• Blame being leveled at the media

    There’s a bizarre bit of finger-pointing going on towards the Irish media for its failure to “reflect” the public opinion on Fianna Fail which is now obvious in light of their electoral success.

    The thing that’s off-putting about this idea is the automatic acceptance built into it that the media does and should pander to what’s popular rather than present the facts.

    There is no doubt that the numerous polls over the past few months got it badly wrong. This is partly because of the last minute swing that began to show itself in the final week of campaign and it is – as Braz points out in a comment here – partly because of the irrelevance of a FPTP poll question on a PR-STV election.

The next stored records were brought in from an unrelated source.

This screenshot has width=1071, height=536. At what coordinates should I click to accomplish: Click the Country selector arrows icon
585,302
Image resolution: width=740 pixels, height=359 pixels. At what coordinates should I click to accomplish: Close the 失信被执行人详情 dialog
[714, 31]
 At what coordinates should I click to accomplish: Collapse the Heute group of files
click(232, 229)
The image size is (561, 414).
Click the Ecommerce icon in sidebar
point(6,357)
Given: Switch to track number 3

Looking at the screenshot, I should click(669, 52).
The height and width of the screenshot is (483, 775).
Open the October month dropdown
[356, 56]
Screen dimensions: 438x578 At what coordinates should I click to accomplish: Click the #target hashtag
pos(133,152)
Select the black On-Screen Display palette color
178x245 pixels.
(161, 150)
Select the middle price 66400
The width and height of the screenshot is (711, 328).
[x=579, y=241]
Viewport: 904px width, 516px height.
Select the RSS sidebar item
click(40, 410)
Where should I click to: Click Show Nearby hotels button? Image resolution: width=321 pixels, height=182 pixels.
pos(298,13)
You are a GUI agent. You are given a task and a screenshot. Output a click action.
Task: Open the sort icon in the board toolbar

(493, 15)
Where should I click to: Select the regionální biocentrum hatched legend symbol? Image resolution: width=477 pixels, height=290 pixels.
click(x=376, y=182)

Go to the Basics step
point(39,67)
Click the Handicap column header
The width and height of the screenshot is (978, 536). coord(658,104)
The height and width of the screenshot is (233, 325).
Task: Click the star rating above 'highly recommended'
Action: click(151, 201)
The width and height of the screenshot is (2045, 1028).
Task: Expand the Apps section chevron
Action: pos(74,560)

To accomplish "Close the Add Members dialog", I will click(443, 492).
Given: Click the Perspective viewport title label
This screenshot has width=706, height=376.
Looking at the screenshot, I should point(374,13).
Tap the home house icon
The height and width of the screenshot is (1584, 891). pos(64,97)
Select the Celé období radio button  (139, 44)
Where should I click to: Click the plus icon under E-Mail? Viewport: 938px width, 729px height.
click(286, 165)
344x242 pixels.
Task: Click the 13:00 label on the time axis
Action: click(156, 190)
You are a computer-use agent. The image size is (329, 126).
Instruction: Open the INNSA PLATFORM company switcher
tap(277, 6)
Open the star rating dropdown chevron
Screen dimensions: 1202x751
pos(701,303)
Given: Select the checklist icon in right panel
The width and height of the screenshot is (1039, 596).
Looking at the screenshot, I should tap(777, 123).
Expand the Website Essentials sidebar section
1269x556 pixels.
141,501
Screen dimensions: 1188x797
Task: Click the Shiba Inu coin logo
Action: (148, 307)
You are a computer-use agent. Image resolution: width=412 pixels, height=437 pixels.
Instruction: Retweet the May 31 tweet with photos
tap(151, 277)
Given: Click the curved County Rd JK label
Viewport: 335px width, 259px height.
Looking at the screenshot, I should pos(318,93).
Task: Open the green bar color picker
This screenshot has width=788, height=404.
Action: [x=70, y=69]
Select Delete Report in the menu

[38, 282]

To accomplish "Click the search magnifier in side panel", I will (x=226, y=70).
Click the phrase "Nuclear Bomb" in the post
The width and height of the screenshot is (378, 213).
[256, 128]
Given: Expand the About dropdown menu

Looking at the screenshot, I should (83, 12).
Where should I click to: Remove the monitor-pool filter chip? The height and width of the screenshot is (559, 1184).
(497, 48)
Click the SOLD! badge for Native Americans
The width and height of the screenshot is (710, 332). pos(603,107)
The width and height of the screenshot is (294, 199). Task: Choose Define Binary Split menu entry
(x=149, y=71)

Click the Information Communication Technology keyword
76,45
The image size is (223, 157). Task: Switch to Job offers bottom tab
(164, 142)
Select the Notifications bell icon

    However some people, including Eoghan Harris who showed more than enough of his true colours on The Last Word this morning (.wma link), seem to believe that if the public are in support of a certain person or party the media should reflect that and keep its mouth shut.

    The media (bar the letters page) is not a voice-box for public opinion. If a politician is exceedingly popular that should not stop the media from asking legitimate questions of them. Indeed, if the public at large doesn’t even care about the issue and isn’t itself bothered with the questions that doesn’t make it any less legitimate and should not be justification for shelving things of democratic importance.

    It should never be the case that the media gauges public opinion, sees it swinging to the right or left and then begins to produce copy to appeal to that audience. It happens, of course, but it shouldn’t and pundits and politicians shouldn’t be demanding that it does.

    Harris’ admittance that the Sunday Independent attacked Bertie Ahern until it “got what it wanted” shows up everything that is wrong with that newspaper and with certain sections of the media too. It was happy to go into attack mode until a price was paid but no-one should have been raising real questions about Ahern when it was obvious that people liked him. How dare they.

    He basically admitted to using his paper’s influence to inform policy rather than people. It was used as a blunt weapon for its middle-class readership and staff. It was never about finding the facts, disseminating them and letting the reader decide. It was all about forcing an issue of, on a political scale, minor importance down the throats of Fianna Fail to achieve a pay-off.

    Campaigning journalism isn’t an evil in the right hands – just read about Harold Evans’ work in The Sunday Times. But Harris wasn’t striving for the greater good, his campaign was nothing other than self-serving and at no point does his “campaign” constitute as journalistic or important.

    There is a fair question for the public to ask of The Irish Times and others who wrote about revelations over Ahern’s finances. Was there an ulterior motive behind the articles? Was it an orchestrated attempt to damage Fianna Fail? I don’t think there’s any real evidence to suggest that there was such a motive or it was a planned-out attack, but the media should be held to account just as much as politicians.

    But to suggest that the media shouldn’t have been asking questions of Ahern because the public didn’t want them to is just baffling.